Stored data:
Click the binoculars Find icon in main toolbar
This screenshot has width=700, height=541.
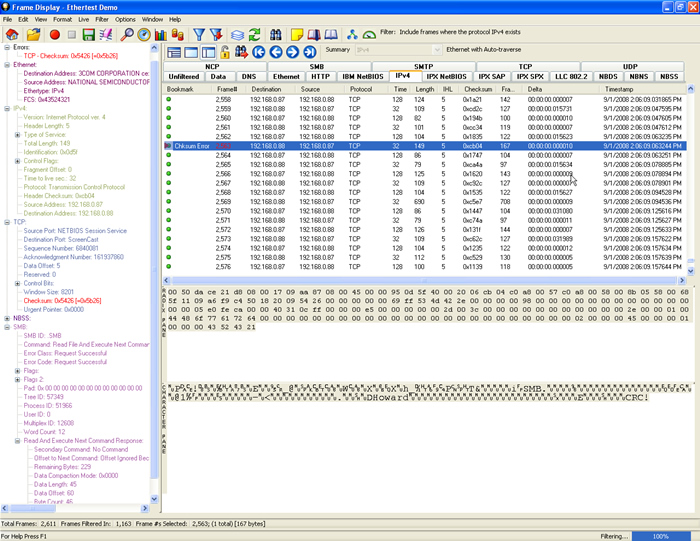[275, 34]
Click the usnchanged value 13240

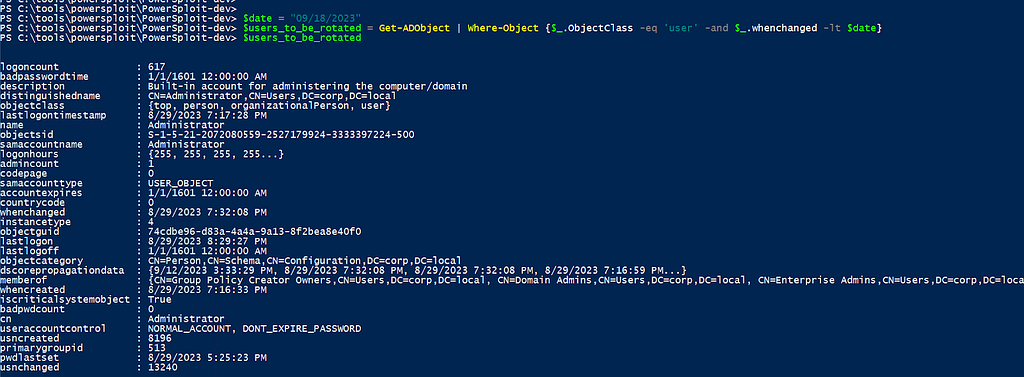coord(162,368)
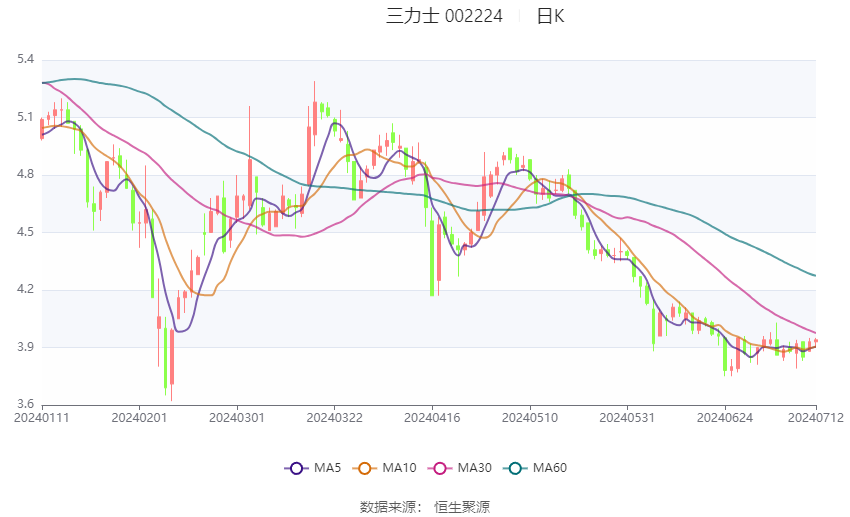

Problem requirements: Only the lines from the one that holds "This screenshot has width=700, height=541." through the end of the records above should be printed again, exactly as they are. Leave out the pictures.

Response to the task:
This screenshot has width=700, height=541.
[275, 34]
Click the usnchanged value 13240

coord(162,368)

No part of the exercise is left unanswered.